A Casa Civil é responsável pela articulação política e administrativa do governo.

À pasta compete articular o trabalho das secretarias estaduais na elaboração e execução de políticas públicas, na apresentação e coordenação da aprovação de projetos de lei na Assembleia Legislativa e no relacionamento do governo com as prefeituras, o governo federal e o Congresso Nacional.

Só alguém muito ingênuo para acreditar na conversa de que Aparecido se desincompatibilizou para se candidatar a vereador em São Paulo. Ainda mais tendo de reassumir um cargo de escriturário, para o qual foi aprovado em concurso há 30 anos.

Sua pré-campanha acontece em duas frentes: nas reuniões com líderes políticos, empresariais e populares durante os sete dias da semana e 24 horas nas redes sociais, notadamente em sua página no Facebook.

Nas postagens com a tag #SPNoCoração, ele aparece visitando bairros da cidade e dialogando com moradores, conversando com lideranças como o ex-presidente Fernando Henrique Cardoso ou, ainda, utilizando serviços públicos.

No início deste mês, postou uma imagem no Metrô, também alvo de inúmeros escândalos do governo paulista, em que diz:

– O Metrô é a melhor forma de transporte da cidade. Eu uso muito nas minhas viagens, que têm sido numerosas. Muito bom poder conversar com as pessoas e conhecer mais de perto os problemas concretos da cidade, e pensar soluções.

A página tem boa interação de seguidores, a maioria simpatizante ao seu desejo de garantir uma cadeira na Câmara municipal.

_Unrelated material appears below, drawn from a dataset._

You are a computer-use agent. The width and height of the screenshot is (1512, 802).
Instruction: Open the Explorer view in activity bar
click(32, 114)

Numa postagem em que se defende de acusações, a maior parte dos usuários diz para ele não se preocupar, já que é “íntegro” e “comprometido”.

O caso da merenda não é a sua única pedra no sapato.

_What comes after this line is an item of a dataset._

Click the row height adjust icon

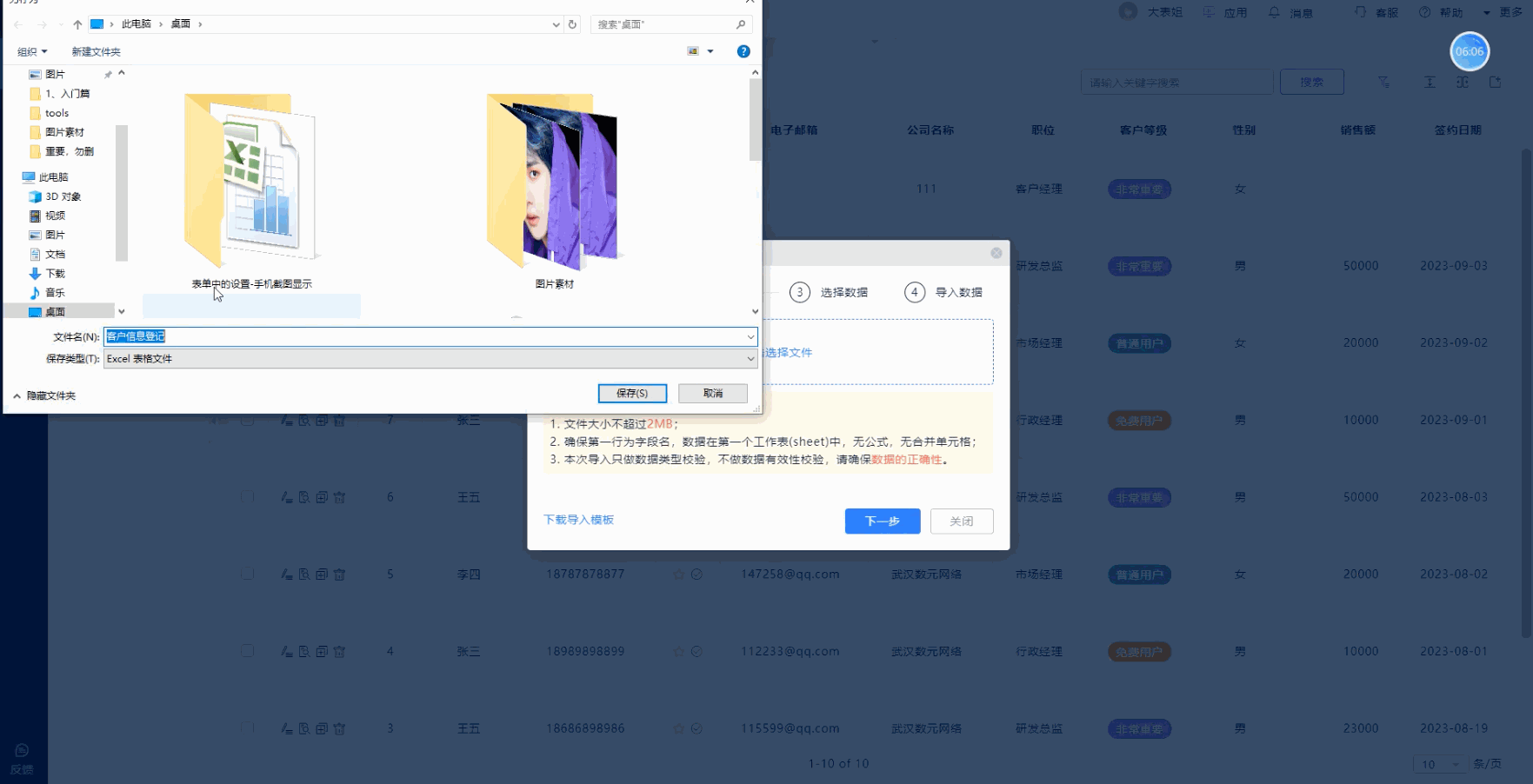tap(1430, 83)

Em 2007, no início de seu mandato como deputado federal, Edson teria comprado um imóvel de alto padrão em Moema por um valor, R$ 620 mil, bem abaixo do mercado.

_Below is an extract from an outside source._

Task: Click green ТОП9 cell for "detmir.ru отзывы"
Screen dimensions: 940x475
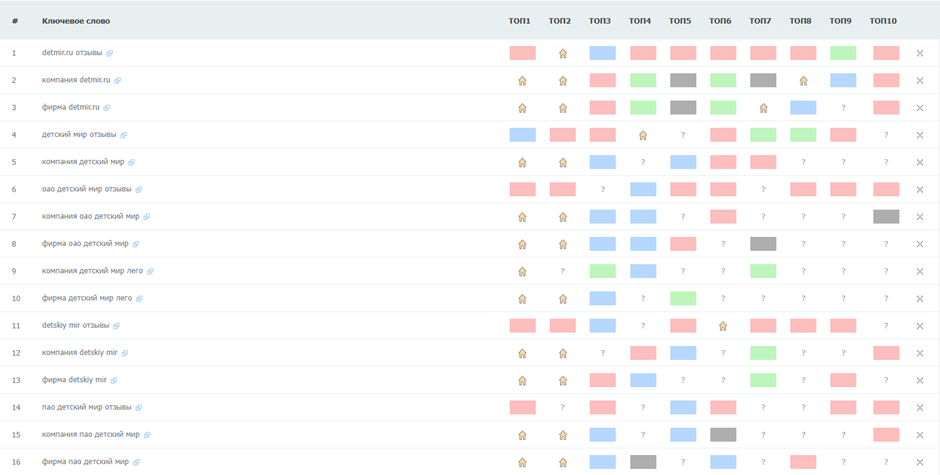Action: [x=843, y=53]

O apartamento pertencia a Luiz Albert Kamilos, cuja empresa prestava serviços ao governo de São Paulo.

Em março deste ano, o Ministério Público abriu um inquérito para investigar o caso, onde Aparecido é acusado de enriquecimento ilícito e improbidade administrativa.

A despeito do exílio calculado, fatos concretos ajudam a formar o quebra-cabeças que garante que ele não só conta com o apoio irrestrito de Alckmin, e vai se envolver de cabeça na campanha de Doria, ou seja lá quem for o candidato do PSDB, como também é parte da engrenagem estratégica de outro importante cacique tucano.

Em relação a Alckmin, basta dizer que Aparecido deixou a Casa Civil, mas o atual titular da pasta, Samuel Moreira, vem mantendo rigorosamente, sem pestanejar, todos os acordos definidos por ele.

Numa outra ponta, dias atrás saiu radiante de um encontro com FHC.

Ouviu aquilo que o próprio senador José Serra já havia sinalizado. Que havia pedido para que todos os seus ex-subprefeitos apoiassem a sua candidatura.

A decisão que acendeu uma luz amarela no partido, dando margem a uma interpretação óbvia: no seu plano B, Serra está sim mirando a candidatura a governador em 2018, num entendimento com Alckmin – e o pré-candidato travestido de humilde escriturário seria o elo entre os dois.

Edson Aparecido é alguém que merece figurar no radar fino daqueles que se pretendem entendedores do jogo do poder paulista e, especialmente neste momento, da cena eleitoral de São Paulo: sua volta por cima, se é que ela vai acontecer, é um bom case de como os animais políticos são capazes de se reinventar mesmo diante das maiores adversidades.